25. Pursuant to Article 27 of the United Nations Convention on the Rights of Persons with Disabilities, persons with disabilities are to be able to exercise their labour and trade union rights on an equal basis with others. As both the Union and its Member States are parties to that Convention, Directive 2009/38/EC and relevant national legislation are to be interpreted in accordance with that principle, for instance in relation to accessibility and reasonable accommodation for members of special negotiating bodies, members of European Works Councils and employees’ representatives exercising their functions, as well as the bearing of related costs by central management.

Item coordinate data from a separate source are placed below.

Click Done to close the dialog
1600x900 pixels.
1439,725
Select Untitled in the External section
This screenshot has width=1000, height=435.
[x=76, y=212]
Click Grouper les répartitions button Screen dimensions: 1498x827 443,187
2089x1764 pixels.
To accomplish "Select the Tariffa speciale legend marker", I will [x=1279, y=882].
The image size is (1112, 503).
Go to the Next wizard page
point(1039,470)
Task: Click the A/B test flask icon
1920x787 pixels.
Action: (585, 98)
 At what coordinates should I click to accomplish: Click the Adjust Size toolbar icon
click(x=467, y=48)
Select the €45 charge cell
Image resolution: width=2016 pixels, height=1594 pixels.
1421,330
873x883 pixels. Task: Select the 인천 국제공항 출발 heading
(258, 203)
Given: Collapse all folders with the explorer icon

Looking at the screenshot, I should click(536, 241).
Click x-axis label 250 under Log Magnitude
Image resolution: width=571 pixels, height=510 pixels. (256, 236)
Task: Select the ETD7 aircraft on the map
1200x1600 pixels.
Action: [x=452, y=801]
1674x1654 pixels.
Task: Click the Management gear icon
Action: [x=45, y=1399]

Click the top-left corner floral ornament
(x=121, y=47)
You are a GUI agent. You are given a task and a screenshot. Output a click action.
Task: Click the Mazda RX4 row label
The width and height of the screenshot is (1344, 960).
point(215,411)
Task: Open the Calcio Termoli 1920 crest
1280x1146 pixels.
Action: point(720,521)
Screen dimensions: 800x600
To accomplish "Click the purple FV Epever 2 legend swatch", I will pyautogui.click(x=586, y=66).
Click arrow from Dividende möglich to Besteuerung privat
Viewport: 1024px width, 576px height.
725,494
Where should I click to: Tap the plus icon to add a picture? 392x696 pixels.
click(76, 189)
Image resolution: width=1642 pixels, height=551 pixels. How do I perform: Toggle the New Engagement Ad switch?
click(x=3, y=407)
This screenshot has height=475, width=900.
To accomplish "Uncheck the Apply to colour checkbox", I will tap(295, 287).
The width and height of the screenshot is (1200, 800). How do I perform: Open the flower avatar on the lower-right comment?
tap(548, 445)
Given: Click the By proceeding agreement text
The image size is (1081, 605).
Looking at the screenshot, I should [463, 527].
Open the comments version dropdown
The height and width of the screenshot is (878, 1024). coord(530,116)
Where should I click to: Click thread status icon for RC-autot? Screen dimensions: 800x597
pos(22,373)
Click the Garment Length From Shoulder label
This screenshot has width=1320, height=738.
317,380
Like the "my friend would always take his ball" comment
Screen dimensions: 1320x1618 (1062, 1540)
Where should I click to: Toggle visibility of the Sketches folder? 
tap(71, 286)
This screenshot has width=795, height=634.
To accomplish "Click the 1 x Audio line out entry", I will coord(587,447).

26. In accordance with Article 30(3) and Article 42(1) of Directive 2014/23/EU of the European Parliament and of the Council0, Article 18(2) and Article 71(1) of Directive 2014/24/EU of the European Parliament and of the Council0 and Article 36(2) and Article 88(1) of Directive 2014/25/EU of the European Parliament and of the Council0, Member States are to take appropriate measures to ensure that in the performance of public contracts economic operators observe applicable obligations in the fields of social and labour law established by Union law. The effective implementation of the requirements under this Directive should be promoted through the integration, as appropriate, of social sustainability criteria in the award criteria designed by contracting entities for identifying the most economically advantageous tenders. However, this Directive does not create any additional obligation in relation to those Directives.

27. In order to give employees’ representatives and the central management in Community-scale undertakings or Community-scale groups of undertakings sufficient time to consider the revised minimum requirements and prepare for their application, it is appropriate to defer by two years the application of the provisions adopted by Member States to comply with this Directive.